People were at risk of receiving unsafe or inappropriate care arising from a lack of proper information because records were not accurate and not completed consistently.

The registered manager and staff understood how the Mental Capacity Act (MCA) 2005 was applied to ensure decisions made for people without capacity were only made in their best interests. The Care Quality Commission (CQC) monitors the operation of the Deprivation of Liberty Safeguards (DoLS) which applies to care homes. The registered manager was aware of a recent Supreme Court Judgement which widened and clarified the definition of a deprivation of liberty. Assessments were completed and applications were submitted to the supervisory body in line with guidance.

People’s needs were assessed and care and support was planned and delivered in line with their individual care needs. Staff were caring and compassionate. Each person was allocated a keyworker who took the lead and co-ordinated their care.

People were provided with a choice of healthy food and drink which ensured that their nutritional needs were met. People’s physical health was monitored and people were supported to see healthcare professionals.

The design and layout of the service was suitable for people’s needs. There was wheelchair access and the building and grounds were adequately maintained. All the rooms were clean, spacious and well maintained. The provider had systems in place to monitor the quality of the service. The registered manager had submitted notifications to CQC in an appropriate and timely manner in line with CQC guidelines.

We found a breach of the Health and Social Care Act 2008 (Regulated Activities) Regulations 2010. You can see what action we told the provider to take at the back of the full version of this report.

10th September 2013 - During a routine inspection pdf icon

The inspection was carried out by one Inspector for over six hours. During this time we viewed all areas of the home; talked with 17 people receiving care in the home; talked with two relatives; and talked with 16 staff including the Training Manager, the Director of Human Resources, the Director of Care, and an agency support worker.

We found that people were involved in discussing their care and rehabilitation in so far as they were able to take part in this.

People said that the staff were “wonderful”, “amazing”, "very kind," "friendly" and "patient." They said that they looked after people very well.

We saw that the home provided suitably nutritious food and varied menus. People thought that the food was “excellent.”
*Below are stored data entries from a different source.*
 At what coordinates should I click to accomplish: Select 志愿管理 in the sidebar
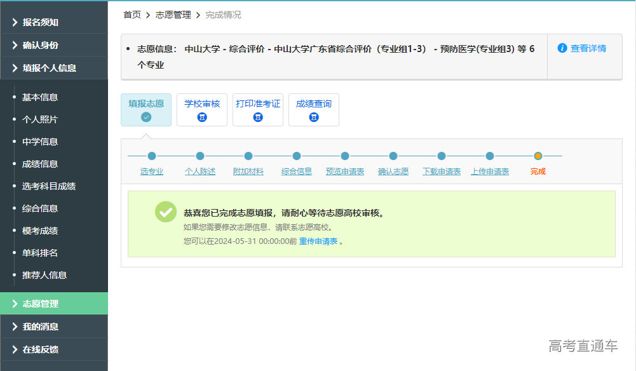[x=41, y=304]
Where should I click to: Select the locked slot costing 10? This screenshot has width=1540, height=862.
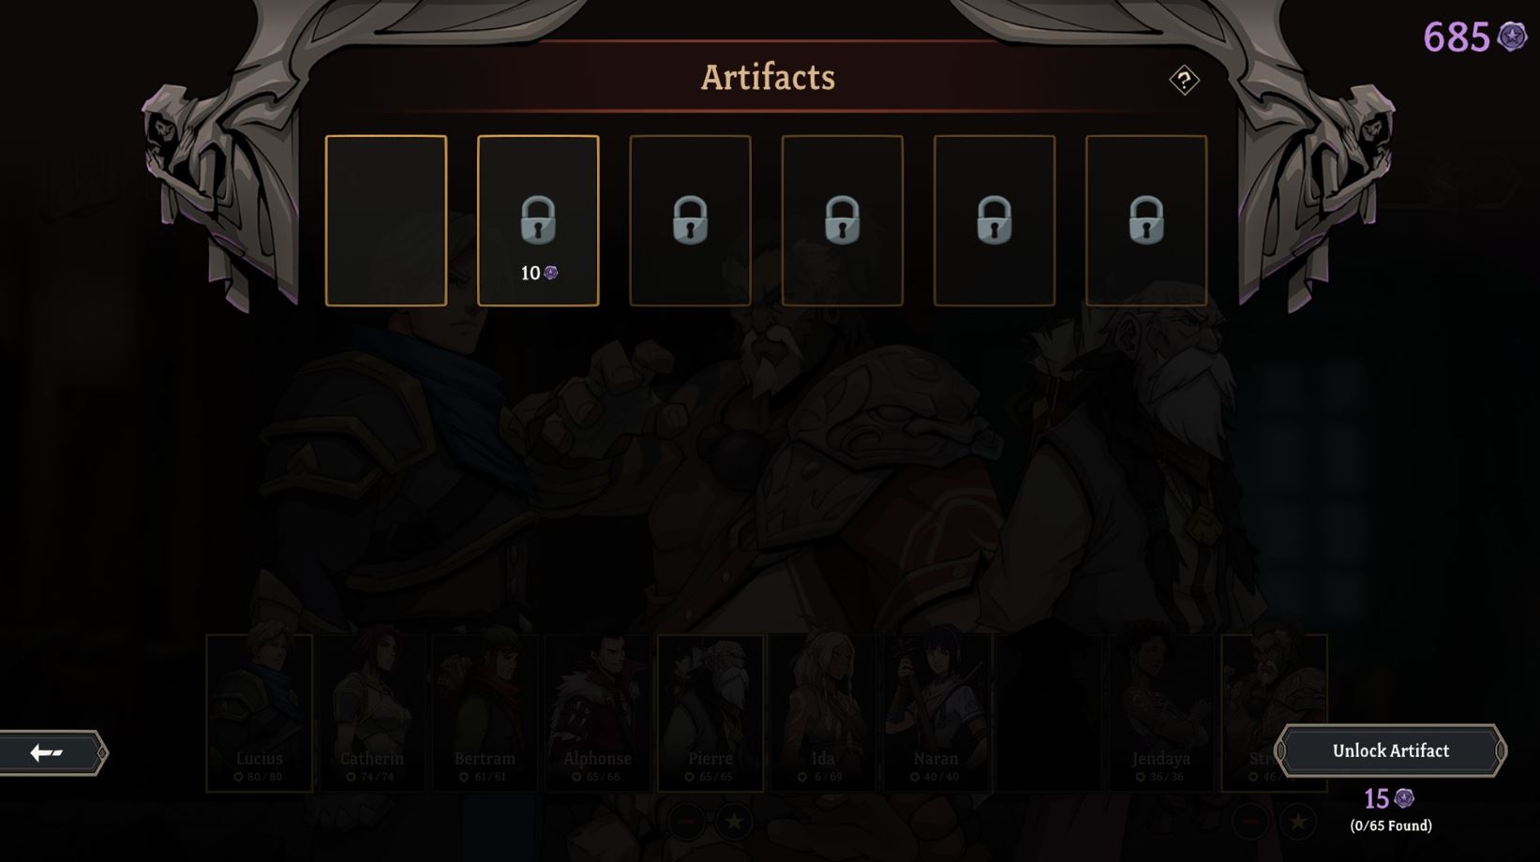click(x=538, y=220)
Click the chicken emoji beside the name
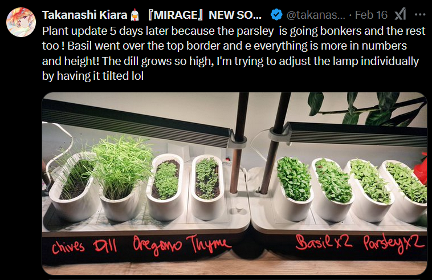432x280 pixels. point(135,15)
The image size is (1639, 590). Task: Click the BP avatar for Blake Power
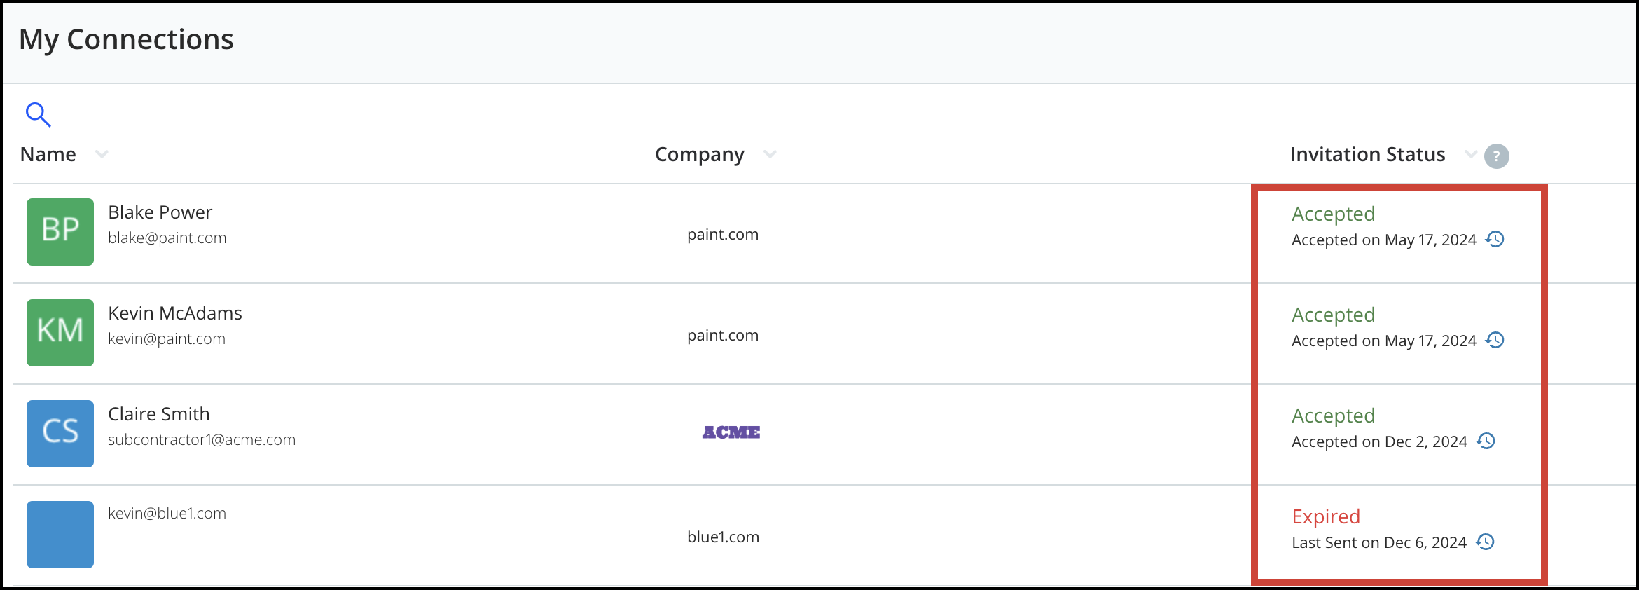[x=60, y=232]
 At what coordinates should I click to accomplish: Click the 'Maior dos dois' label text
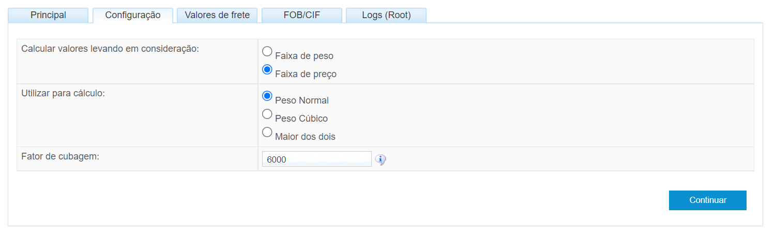pyautogui.click(x=306, y=137)
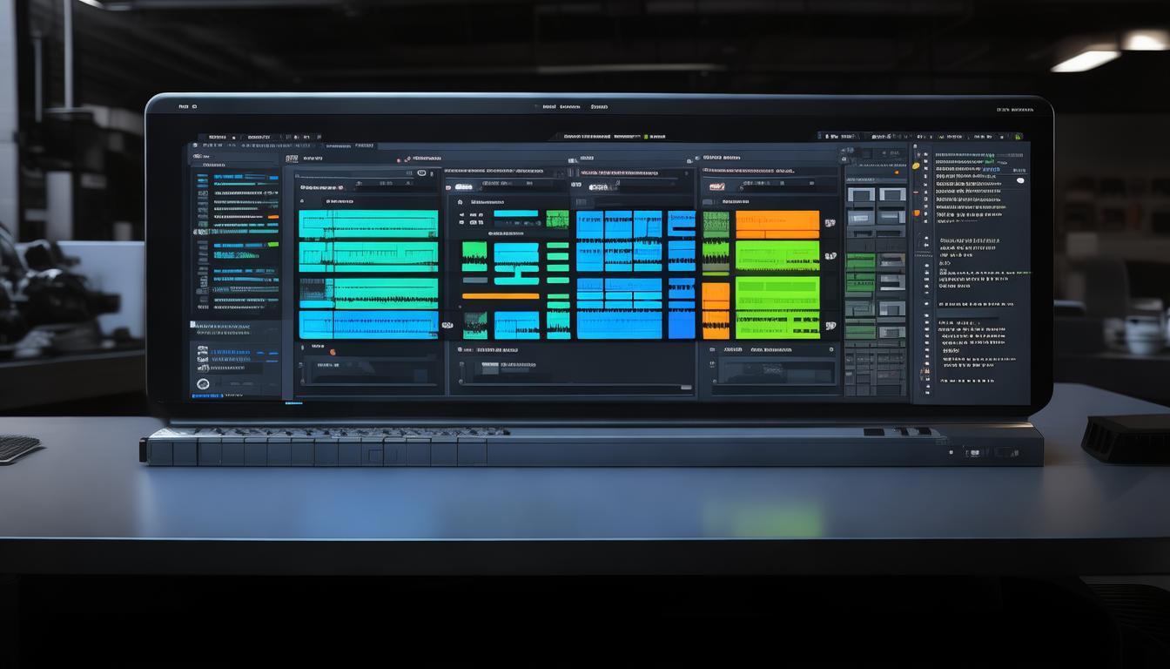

We found that medication was managed in a safe way and had reliable processes in place.

We saw that staff interacted well with people and met their needs. Permanent staffing was being supplemented by agency staffing.

The manager was on extended sick leave, but the leadership of the home was being managed by team leaders on a day to day basis. The team leaders were supported by Directors from the company. On-going monitoring processes were in place or were being implemented.

We found that records were generally up to date and were stored appropriately.